Красотка Акулина захворала,
Но скоро ей уже полегче стало.
А ведь не будь у нас пенициллина,
Пожалуй, померла бы Акулина!
[Заболоцкий 1978, 9: 296]
Поразмышляв о разных других предметах, «старый аптекарь», впечатленный сходством между словами «идиот», «йод» и «йота», записывает в виде двустишия следующую мысль:
Дай хоть йоду идиоту —
Не поможет ни на йоту.
[Заболоцкий 1978, 9: 297]
В конце концов цикл завершается звучным двустишием, которое представляет собой одновременно и гимн старого аптекаря строительству новых аптек (возможно, его собственное восприятие успехов строительства социализма), и опровержение блоковской тоски («Ночь, улица, фонарь, аптека»). Первую строку вполне можно встретить во многих одах XVIII века, а вот вторую мог изречь только «старый аптекарь» Заболоцкого, живший в советское время:
О сколь велик ты, разум человека!
Что ни квартал – то новая аптека.
[Там же]
Пожалуй, наиболее привлекательно и мягко причудливость Заболоцкого выражается в виде самоироничного недоумения, которым наполнены его мемуары и некоторые письма. Несмотря на его манеру держать себя, которая выражала груз морального долга перед своим призванием, он также видел смешное вокруг себя. Описывая свое волнение во время вступительного экзамена в Уржумское реальное училище, он именует его «святилищем науки». Эта гипербола передает как трепет десятилетних мальчиков, так и ироническую дистанцию автора средних лет от всего этого. Более того, автор снимает напряженность описываемой ситуации, пересказывая замечание по поводу собственной внешности, донесшееся из толпы волнующихся матерей и поступающих учеников: «Когда мать провела меня в это святилище науки, я слышал, как кто-то сказал в толпе: «Ну, этот сдаст.
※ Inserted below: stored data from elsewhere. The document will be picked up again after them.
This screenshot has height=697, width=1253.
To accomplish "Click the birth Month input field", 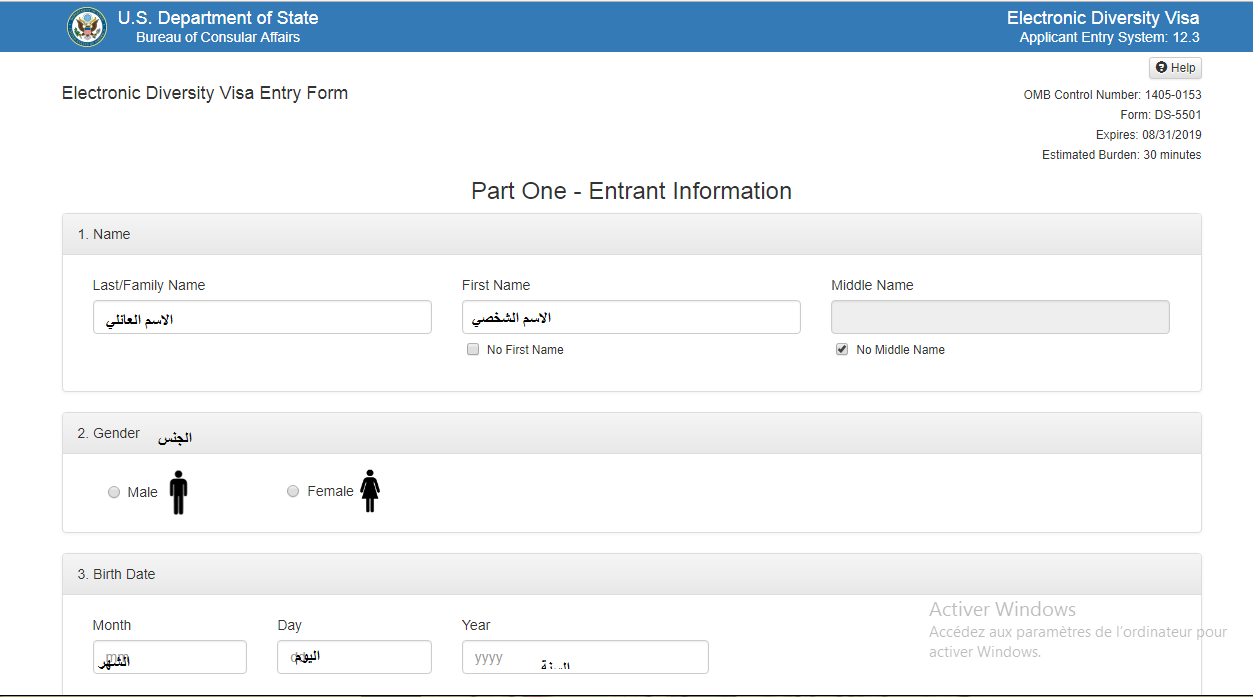I will click(x=169, y=657).
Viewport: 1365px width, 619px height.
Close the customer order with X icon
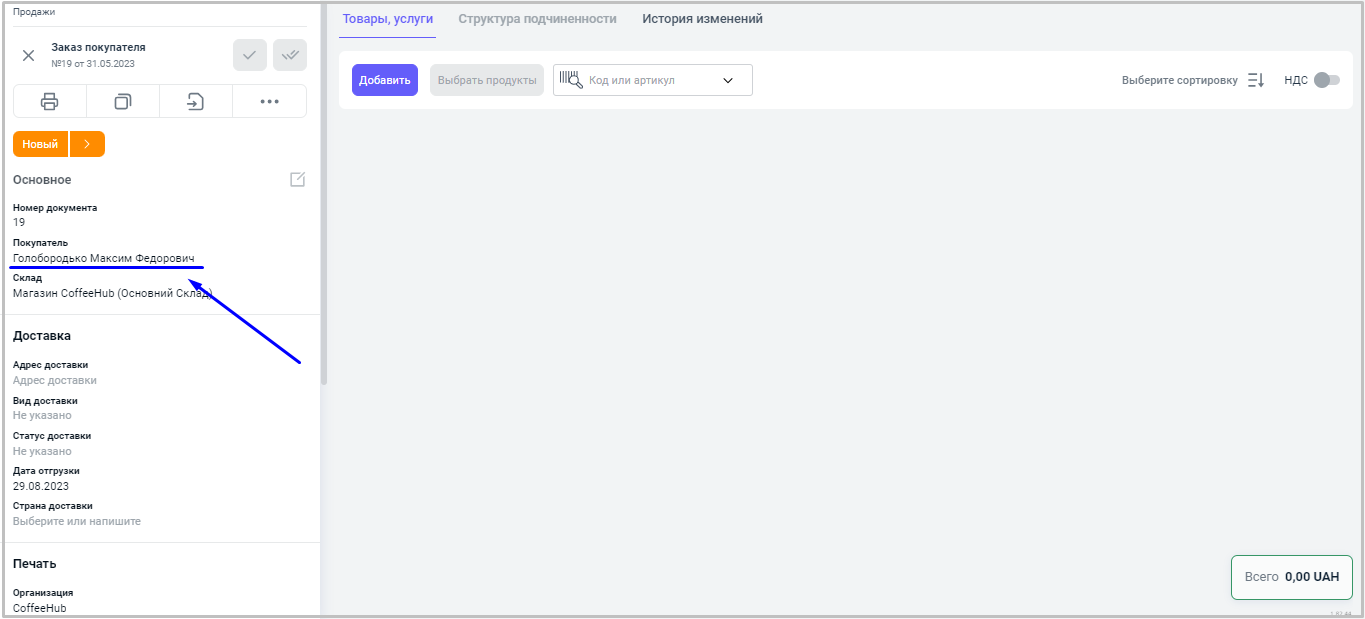coord(29,55)
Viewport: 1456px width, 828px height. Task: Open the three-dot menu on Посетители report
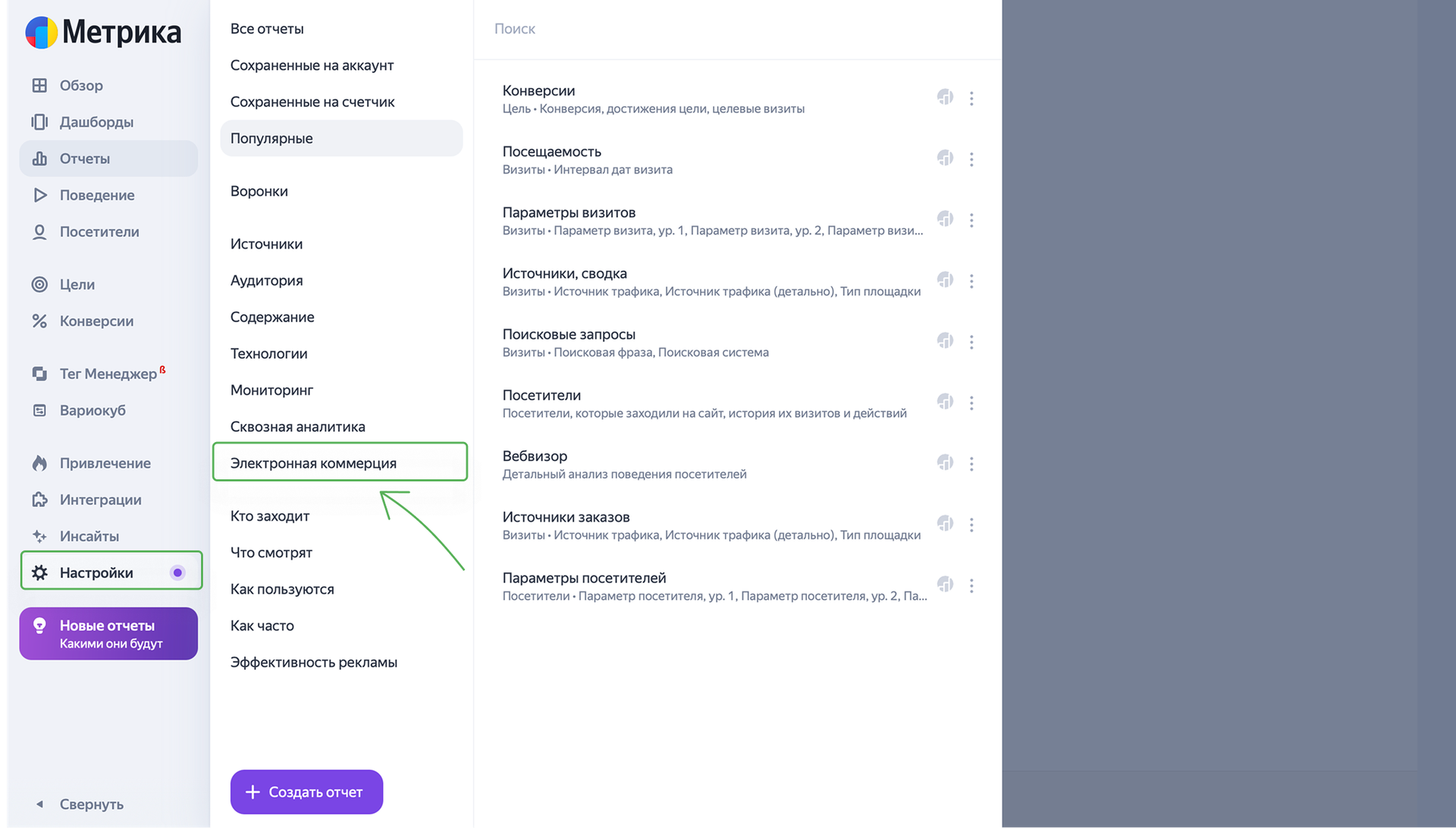coord(972,403)
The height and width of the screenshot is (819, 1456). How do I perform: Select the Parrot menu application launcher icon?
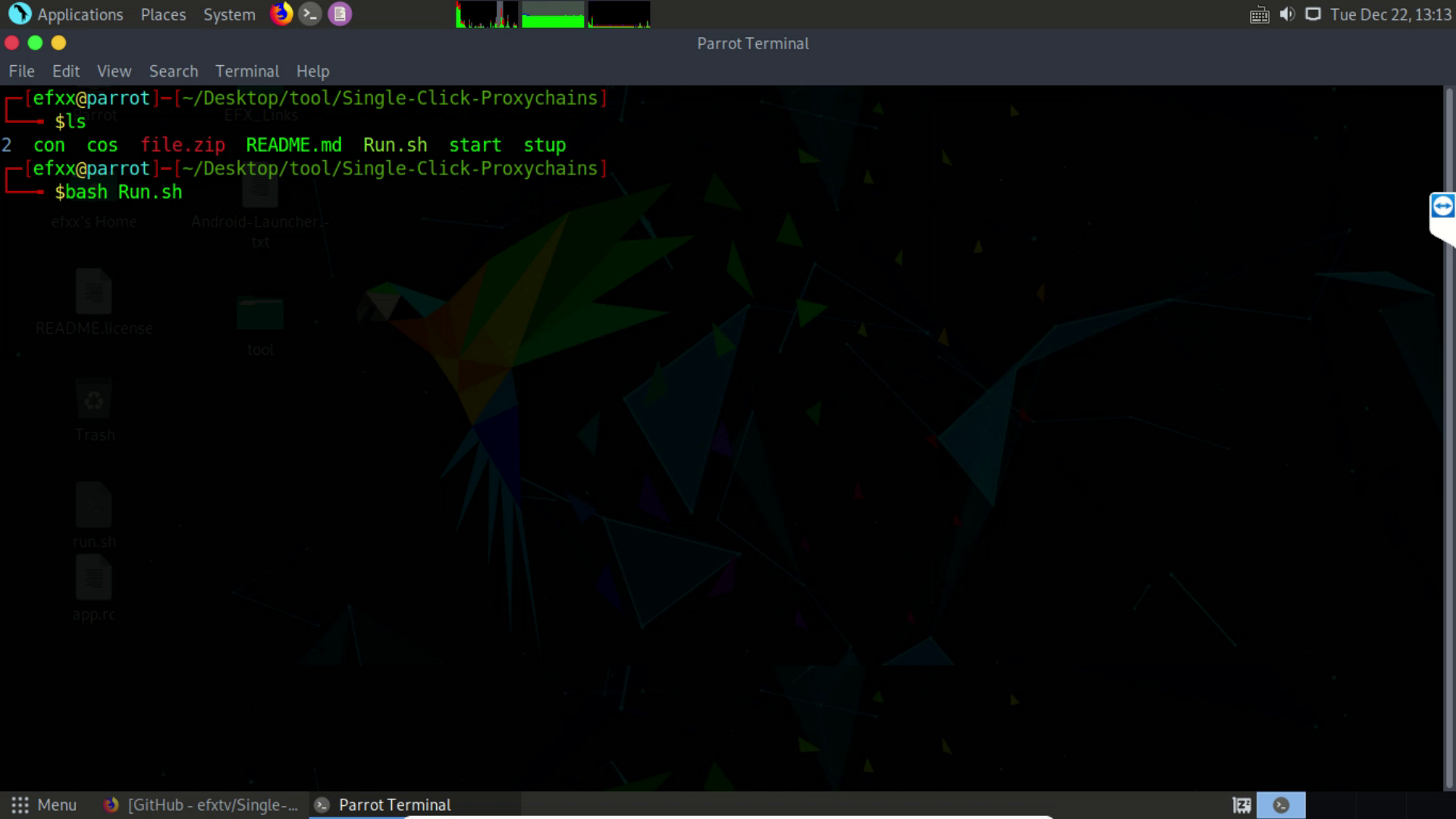point(18,804)
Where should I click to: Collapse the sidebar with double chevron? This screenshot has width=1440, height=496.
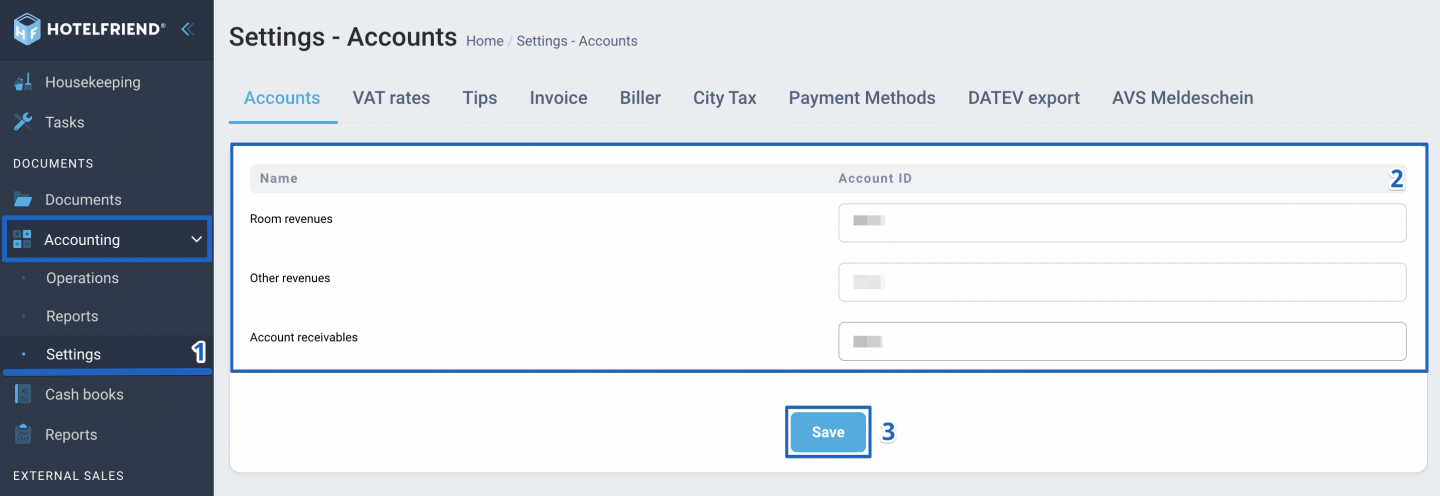pos(187,29)
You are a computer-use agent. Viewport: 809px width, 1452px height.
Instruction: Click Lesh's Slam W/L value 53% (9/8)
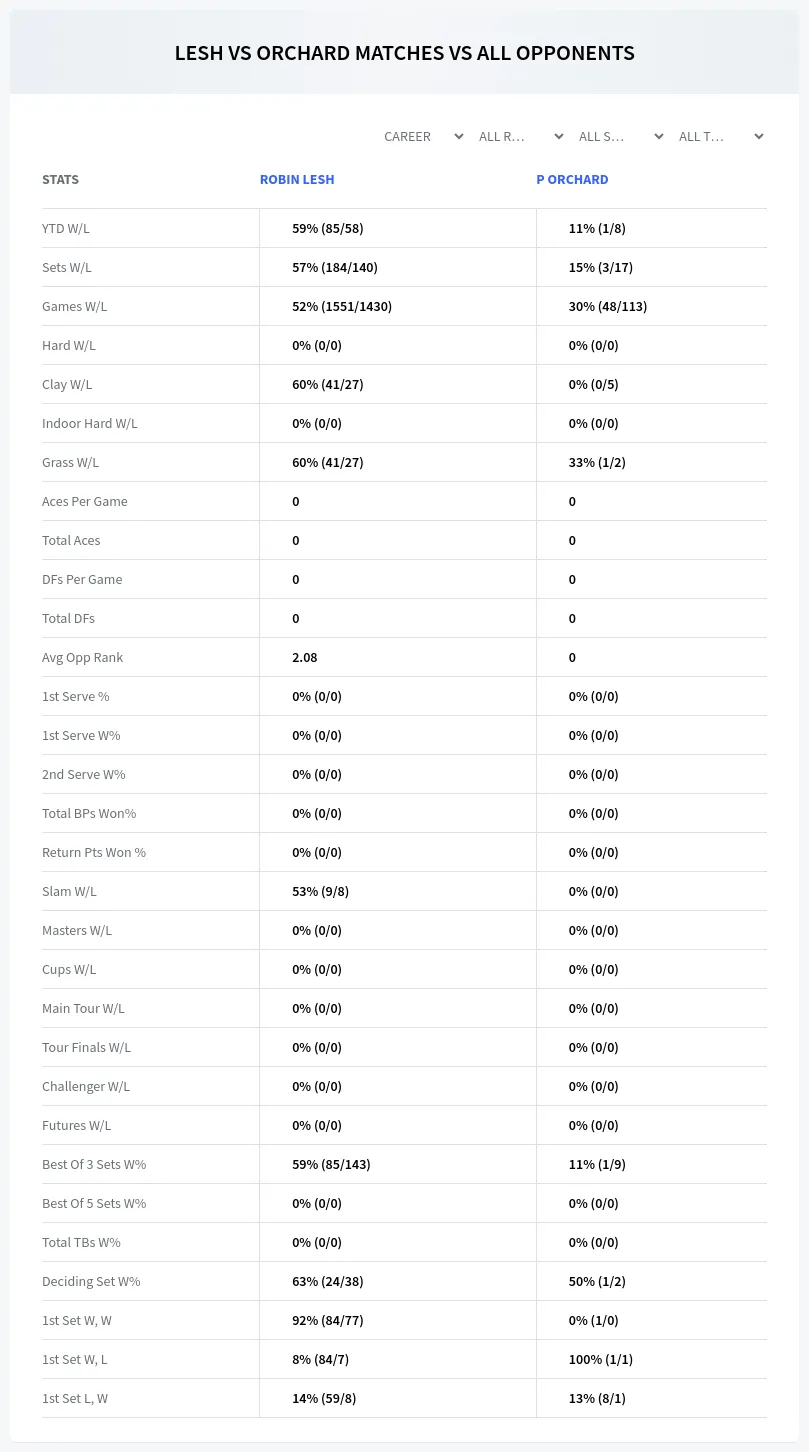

Смотрите, лоб-то какой обширный!» [Заболоцкий 1972, 2: 210]. И действительно, на фотографиях Заболоцкого в молодости у него широкий и высокий лоб, придающий его лицу выражение открытости, ума и в то же время грустной задумчивости.
В другом случае заслуженный и довольно суровый с виду поэт в 1957 году весело описывает детскую проделку, когда старшие ученики нарядили его девочкой, чтобы пробраться в кино и не попасться школьному инспектору. В уржумском кинематографе «Фурор» показывали «картины с участием Веры Холодной и несравненного Мозжухина!». Взрослый Заболоцкий очевидно наслаждается, рассказывая эту историю, точно так же, как в детстве наслаждался походом в кино [Заболоцкий 1972, 2: 212][55 - Сведения о В. Холодной и Мозжухине см. в [Stites 1994].].
Стихам, создавшим тот образ Заболоцкого, к которому мы привыкли, обычно недостает юмора. Они совсем не смешные. И все же гротеск «Столбцов» в конечном итоге происходит из той же причудливости, из той же способности действовать за пределами общепринятого видения реальности – увидеть соленые огурцы как великанов, прилежно плавающих в воде, увидеть клубы дыма в небе как картошку, или глаза внезапно засыпающего пьяницы – падающими, словно гири[56 - Эти образы встречаются в стихотворениях «На рынке», «Новый быт» и «Красная Бавария» [Заболоцкий 1929: 33, 31, 8].]. Точно так же многое из того, что не дает спутать «классическую» поэзию Заболоцкого с поэзией XIX века – камень с ликом Сковороды, деревья, читающие Гесиода, жук-человек с маленьким фонариком, приветствующий тех, кто переходит в мир иной, – есть отражение того причудливого любопытства, которое было неизменной частью мироощущения поэта: что, если бы у камней были лица? На кого бы они были похожи? Что, если бы мы могли отправить природу в школу? Какое чтение порекомендовать деревьям? А если бы возможно было увидеть загробную жизнь своих давно ушедших друзей?[57 - Эти образы взяты из стихотворений: «Вчера, о смерти размышляя» (1936), «Читайте, деревья, стихи Гесиода (1946), «Прощание с друзьями» (1952) [Заболоцкий 1972, 1: 195, 214–215, 268].]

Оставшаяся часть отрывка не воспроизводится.